### PAGE TEXT:
################

Speaker(s): Cory Browning

Cory Browning is Assistant Professor of French at the University of Oregon. He completed his dissertation at Cornell University in 2015 and is currently preparing a manuscript entitled, Terror the Order of the Day: The French Revolutionary Terror and its Restagings. It examines the relationship between terror and democracy during the Reign of Terror and four moments when the Terror resurfaces with explosive force: Victor Hugo’s “93 littéraire,” Mallarmé’s relation to anarcho-terrorism in the 1890s, debates around Jean Paulhan’s Terreur dans les lettres, and terrorism during the Algerian War. Recasting Marx’s observation that we make our own history but under conditions handed down from the past, the book analyzes how the French Revolutionary Terror has given rise to divergent ways of thinking about terror and terrorism throughout the nineteenth and twentieth centuries.

################

### PROBLEM TO SOLVE:
Could you continue the Cory Browning bio from its final sentence? None of the entries are needed.

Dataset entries
################

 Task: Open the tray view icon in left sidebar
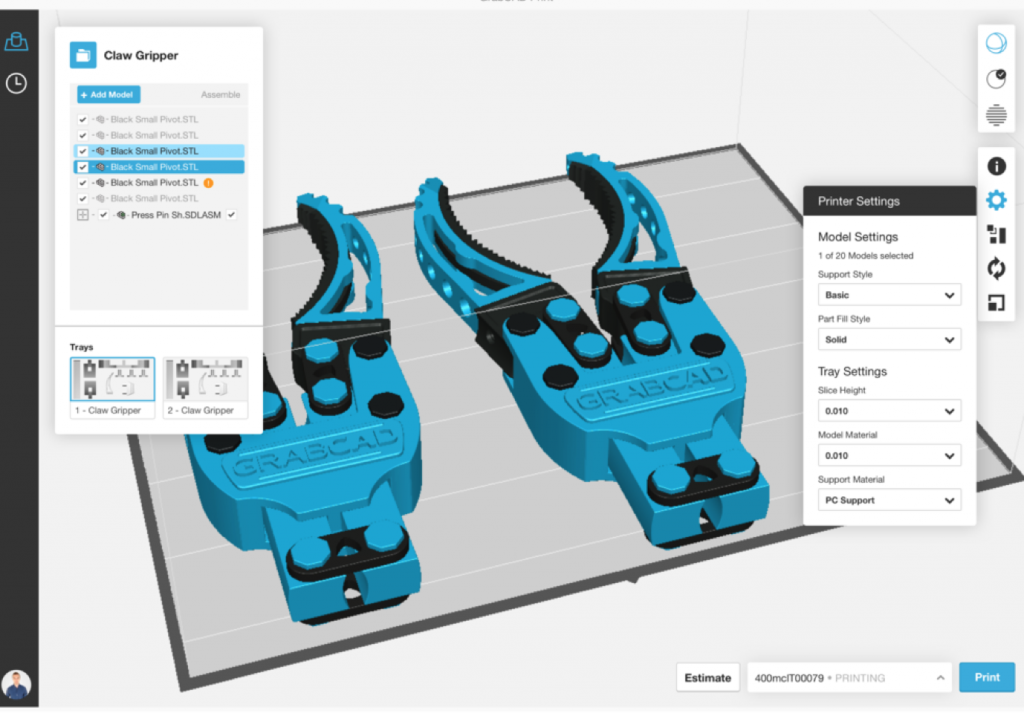[x=15, y=41]
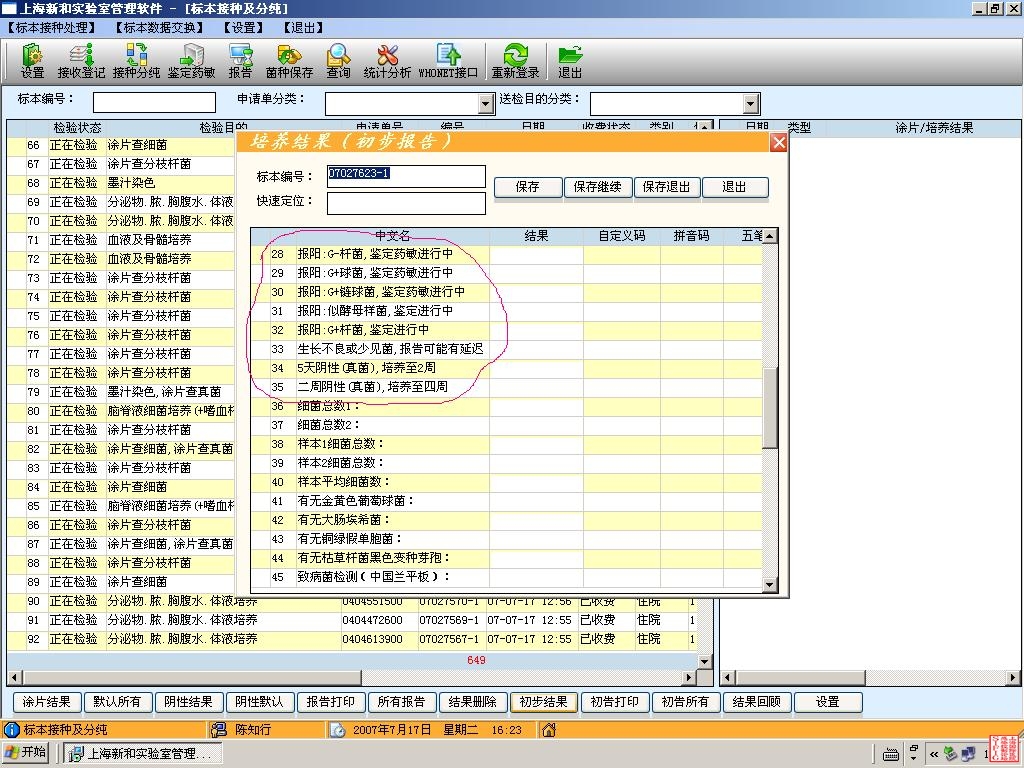
Task: Open the 标本数据交换 menu
Action: tap(158, 28)
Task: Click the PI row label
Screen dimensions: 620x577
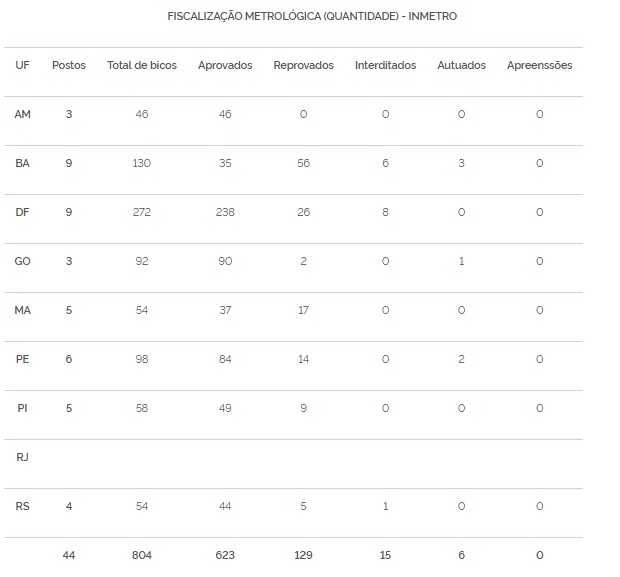Action: click(x=22, y=408)
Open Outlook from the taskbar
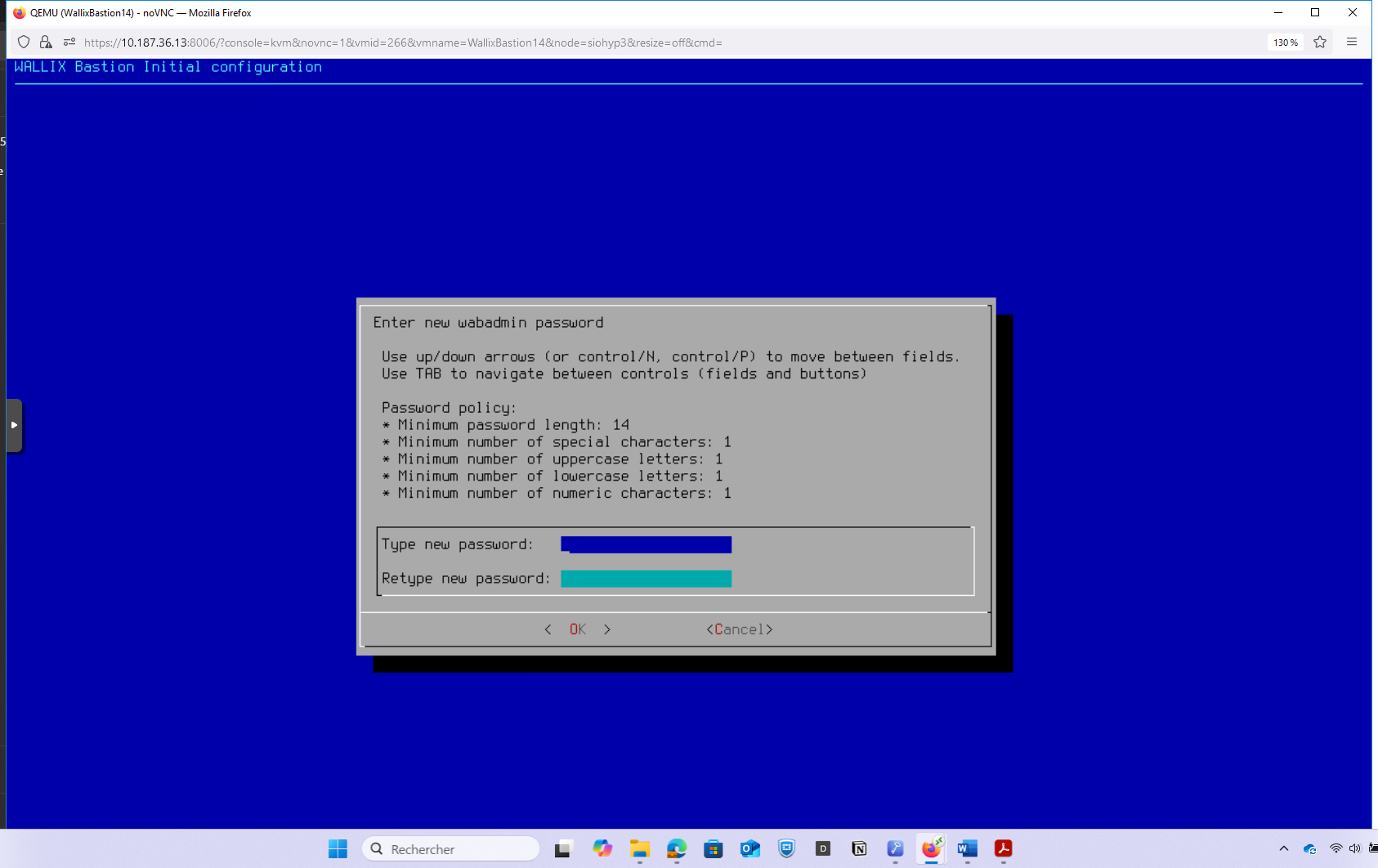The width and height of the screenshot is (1378, 868). (749, 849)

################

### RESULT:
Abstract: Restaging Terror in the Algerian War: Zohra Drif, Malraux, Camus and Fanon
At a crucial turning point in the Algerian War, Zohra Drif, a young Algerian activist and law school student, placed a bomb in the Milk Bar in the European section of Algiers. She and two other poseuses de bombes thereby initiated the strategy of indiscriminate violence against civilians led by the Front de Libération Nationale (FLN). The history of these “events” is perhaps the most well known of the Algerian Revolution, famously reenacted in Gillo Pontecorvo’s La Bataille d’Alger (1966). Much less known however are the literary debates they sparked and the role that literature can play in shaping how we understand terror and terrorism, particularly in the Algerian colonial context.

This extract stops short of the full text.